7447 and 7448 Pinouts
7490 and 7492 Pinouts
Experiments
The LED 7-segment display is the easiest to work with, and is a good introduction to 7-segment displays in general. The pinout of a typical display is shown at the right. The segments are usually labelled a-g as shown. The pins are the same as for a 14-pin DIP, and it can be oriented by the missing pins. This represents a common-anode display, in which the anodes of all eight internal LED's are connected together and brought out at the pins labelled "A." One or both A pins can be used. The light from each LED is spread optically to illuminate its segment. There is usually only one decimal point, to the right or the left of the digit. The pin for the missing decimal point is not connected.

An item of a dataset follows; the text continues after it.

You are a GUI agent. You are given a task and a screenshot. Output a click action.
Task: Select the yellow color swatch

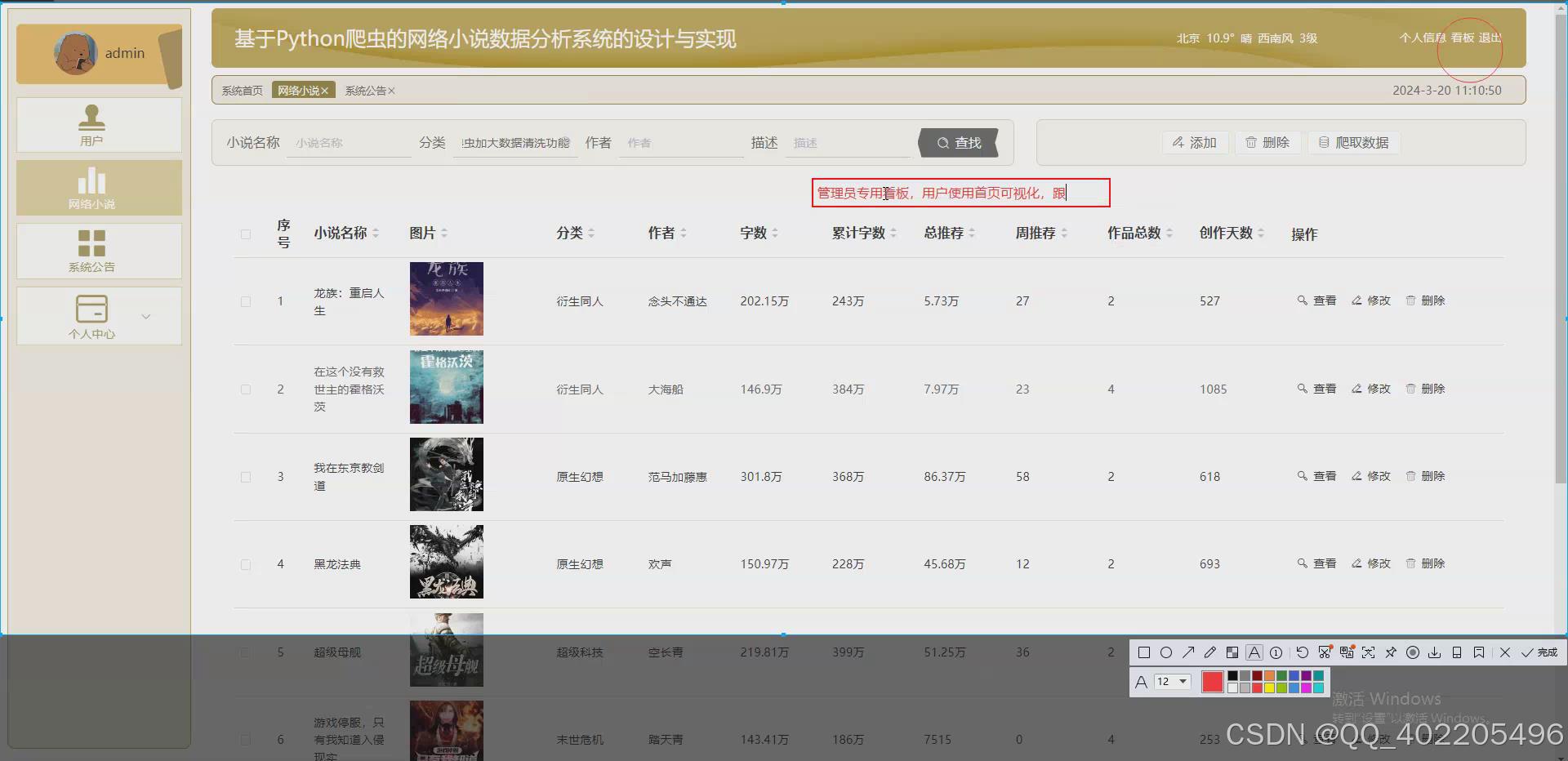[1269, 687]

To test the display, connect an anode pin to +5 V, and then connect the pin corresponding to any segment to ground through a 470Ω resistor, which will give a current of about 7 mA. This should give satisfactory illumination. The smallest current that is satisfactory should be used, since the displays use a lot of current. Don't forget that something has to limit the current through the diode! In a display connected to a computer, the 7-segment displays are usually scanned for economy. Corresponding segments are all connected together and activated simultaneously, but 5 V is only applied to one anode, so that only that display lights. The displays are activated one by one in sequence, each one displaying its segments for a short time. If 7 mA gives sufficient illumination, and there are 4 displays, then the cathode resistors are chosen to give a current of 4 x 7 = 28 mA. Up to 60 mA is permissible, if it is applied intermittently. To the eye, all the displays will appear to be illuminated.

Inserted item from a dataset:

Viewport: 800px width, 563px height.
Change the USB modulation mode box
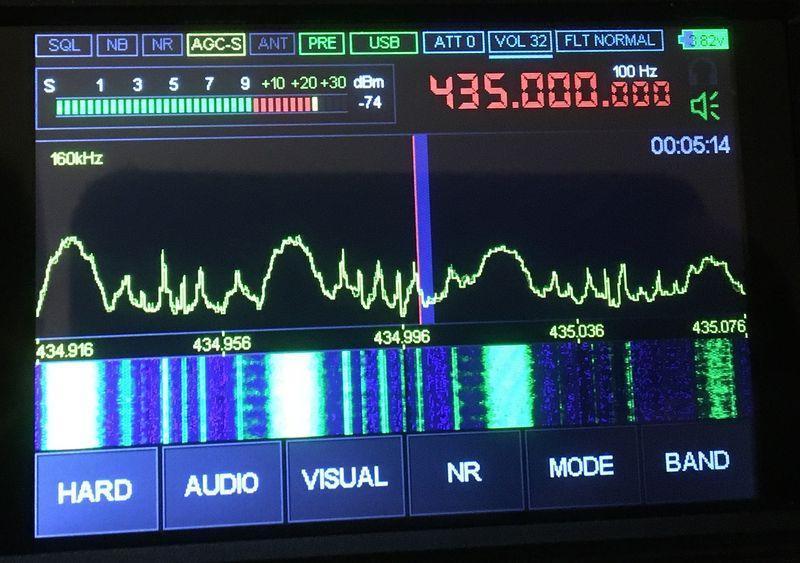tap(383, 44)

7-segment displays are often used with BCD (binary-coded decimal) decoder chips that take a 4-bit input and have 7 outputs, one for each segment. If 0110 is input, for example, the segments to display a "6" are illuminated. The pinout of a popular BCD-to-7-segment decoder, the 74LS47A, is shown at the left. The BCD input is DCBA, and the corresponding output goes low. To use this chip, simply connect each output with the corresponding segment of the display through a 470Ω resistor, with +5 V on the common anode. The decimal point is lighted by separate circuitry, which can simply be a resistor connected to ground to light it, or leaving the pin unconnected to hide it. The chip will work as you want it to with the three control inputs left unconnected. If you ground "test" all 7 segments will light. If you ground BI, all the outputs will be high, and the display will be blank. If you ground RBI, a zero will be blanked (this is for blanking leading zeros). RBI and RBO are used for a series of digits. We will not use these functions here, but they are there if you need them.
The decoder chip steals some flexibility from you. In particular, inputs greater than hex 9 give funny outputs. They could as well have displayed A - F, as hex digits, but they do not. You can find out what happens by experiment, or in the data sheet for the chip. If you control each segment separately and explicitly, you can display anything, and I think it is best to do this if you have computer control. Without a computer, the decoder chip makes things a little easier, however. Remember that it is not necessary to use a BCD to 7-segment decoder with the display.